- [Exercise description]:
Return only the lines of the data below from the line with "You are a computer-use agent. 432x339 pixels." up to and including the line with "Where should I click to: Open", exactly as written, with the pictures omitted.

- [Working data]:
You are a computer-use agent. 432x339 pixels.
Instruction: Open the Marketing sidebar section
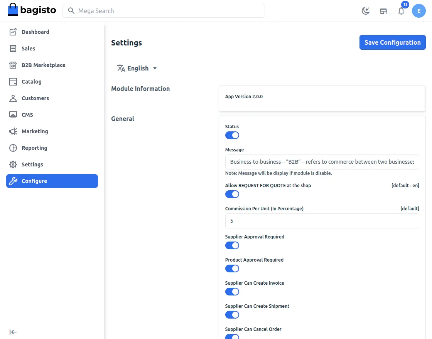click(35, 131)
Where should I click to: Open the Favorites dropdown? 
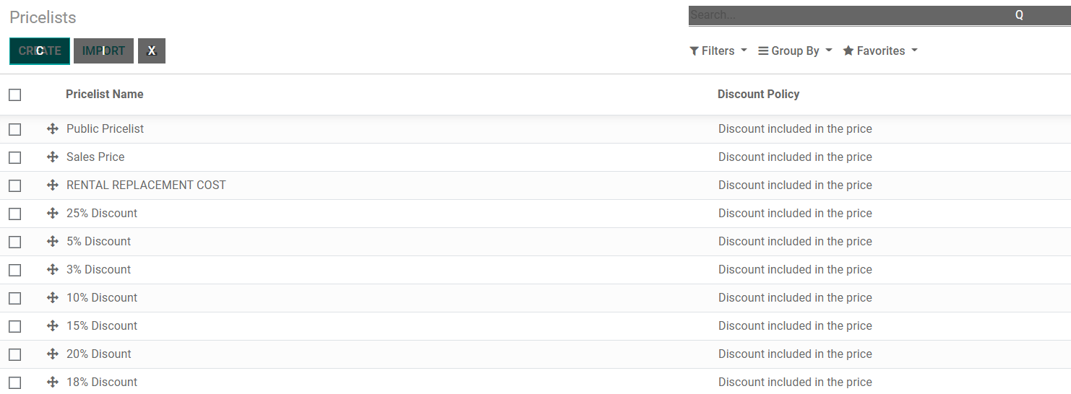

* * *

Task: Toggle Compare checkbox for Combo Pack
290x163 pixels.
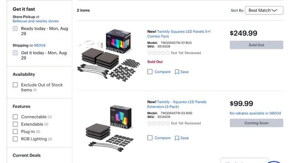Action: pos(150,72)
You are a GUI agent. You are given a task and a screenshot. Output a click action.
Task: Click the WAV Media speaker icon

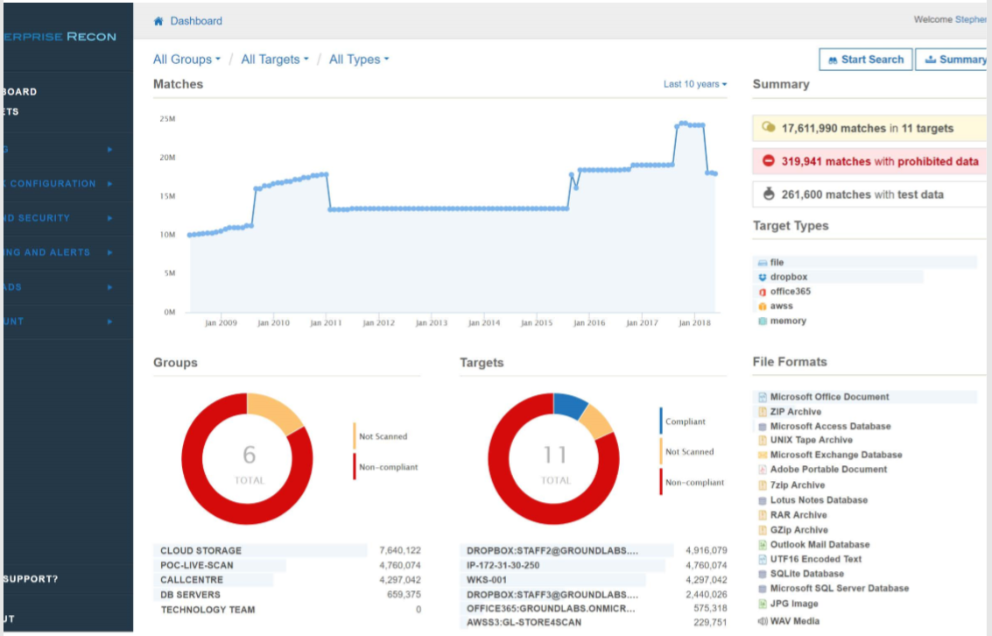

==

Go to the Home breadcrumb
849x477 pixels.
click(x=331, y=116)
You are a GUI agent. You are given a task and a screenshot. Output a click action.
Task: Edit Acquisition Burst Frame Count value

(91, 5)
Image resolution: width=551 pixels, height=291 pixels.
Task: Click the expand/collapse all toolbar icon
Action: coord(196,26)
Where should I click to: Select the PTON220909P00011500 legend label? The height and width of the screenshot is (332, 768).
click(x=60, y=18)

- [Result of the task]:
You are a computer-use agent. 432x339 pixels.
Instruction: Open the Marketing sidebar section
click(35, 131)
Where should I click to: Open the Favorites dropdown? 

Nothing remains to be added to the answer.